In recent years, two-dimensional twisted moiré structures have captured significant interest due to the diverse physical phenomena they exhibit. By varying the interlayer twist angle, researchers can tune the band structure of these materials, enabling the experimental observation of novel phenomena. For instance, in twisted graphene, when the twist angle reaches the so-called “magic angle”, the valence band flattens, prompting electrons to transition from a weakly correlated to a strongly correlated state. This shift gives rise to a host of intriguing behaviors, including unconventional superconductivity, Mott insulating states, and the quantum anomalous Hall effect1,2,3,4,5,6,7,8,9,10,11,12. Similar phenomena have also been observed in moiré bilayers of transition metal dichalcogenides (TMDs)13,14,15,16,17,18,19.

In twisted structures, the moiré potential narrows the bandwidth as the periodicity of the structure increases. For instance, the bandwidth of bilayer twisted graphene at a twist angle of 1.08° is only a few meV4,20, while the bandwidth of bilayer twisted MoTe2 at 3.89° is just over 10 meV14. Such narrow bands are highly susceptible to the effects of lattice relaxation, which significantly influences their electronic properties. Theoretical calculations reveal that the electronic band structures of rigid twisted graphene differ markedly from those of relaxed systems20. Additionally, experimental studies using scanning tunneling microscopy have also documented the relaxation patterns in TMDs resulting from lattice reconstruction21,22.

To accurately model the electronic properties of moiré structures, density functional theory (DFT) is often employed, particularly for structures with large twist angles, where it is considered essential for reliable structural relaxation14,15,19. However, despite its high level of accuracy, the computational complexity of DFT scales cubically with the number of atoms. The atoms in moiré structures increase dramatically as the twist angle decreases (Table 1), rendering the DFT calculation impractical for smaller-angle structures due to the sheer number of atoms involved.

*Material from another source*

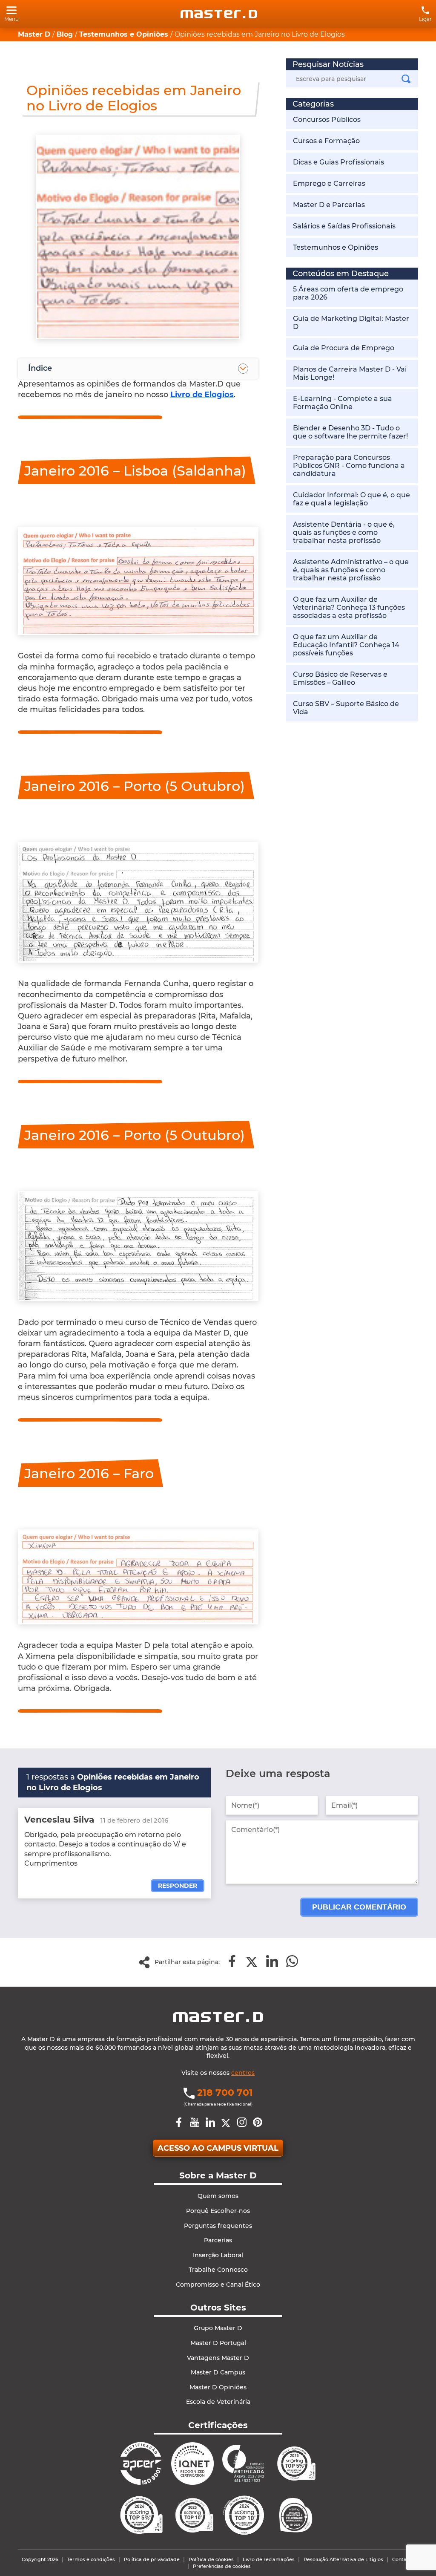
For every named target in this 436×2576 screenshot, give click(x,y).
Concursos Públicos (327, 119)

Table 1 Number of atoms in moiré cell of twisted bilayer TMDs

To address this computational challenge, researchers have developed parameterized continuum models that are better suited for structures with small twist angles23,24,25,26,27,28,29,30. While these models provide a computationally feasible alternative, they typically do not reach the accuracy levels of DFT relaxation. For materials such as graphene31,32,33 and transition metal dichalcogenides (TMDs)34, empirical force fields have been effectively utilized for structural relaxation12,35,36,37,38. However, in other systems, robust and extensively validated empirical potentials remain scarce, limiting the scope of studies that can be conducted.

Machine learning force fields (MLFF) offer a promising solution to the computational challenges posed by moiré structures39,40,41,42,43,44,45,46,47,48,49,50. Recent advancements in universal MLFFs have shown great promise in terms of versatility, efficiency, and accuracy for materials discovery and high-throughput calculations51,52,53,54,55,56. Universal MLFFs typically can achieve an energy error of several tens of millielectron volts (meV) per atom. For example, the mean absolute energy errors of CHGNET52 and ALIGNN-FF54 are 33 meV per atom and 86 meV per atom, respectively. However, in the context of moiré systems, the energy scales of electronic bands are often on the order of meV, a range comparable to the accuracy limits of these universal MLFFs. This indicates that while universal MLFFs provide broad applicability, their precision may be insufficient for structural relaxation tasks in moiré systems, necessitating the development of MLFFs specifically tailored to individual material systems. Algorithms such as NequIP41 and Allegro40 can achieve errors of approximately a fraction of a meV per atom when trained on specific materials, which is accurate enough for moiré systems.

Previous efforts have successfully constructed MLFFs for twisted structures, achieving encouraging outcomes. Some studies have developed MLFFs for large twist angles and then applied these models to smaller angles57,58, while others have trained MLFFs on non-twisted structures before using them to relax twisted configurations14,59. Additionally, a few approaches have combined initial training on non-twisted structures with subsequent transfer learning on large twist-angle structures to efficiently relax twisted configurations60,61. This multifaceted strategy highlights the adaptability of MLFFs in addressing the specific challenges posed by the diverse configurations encountered in moiré systems.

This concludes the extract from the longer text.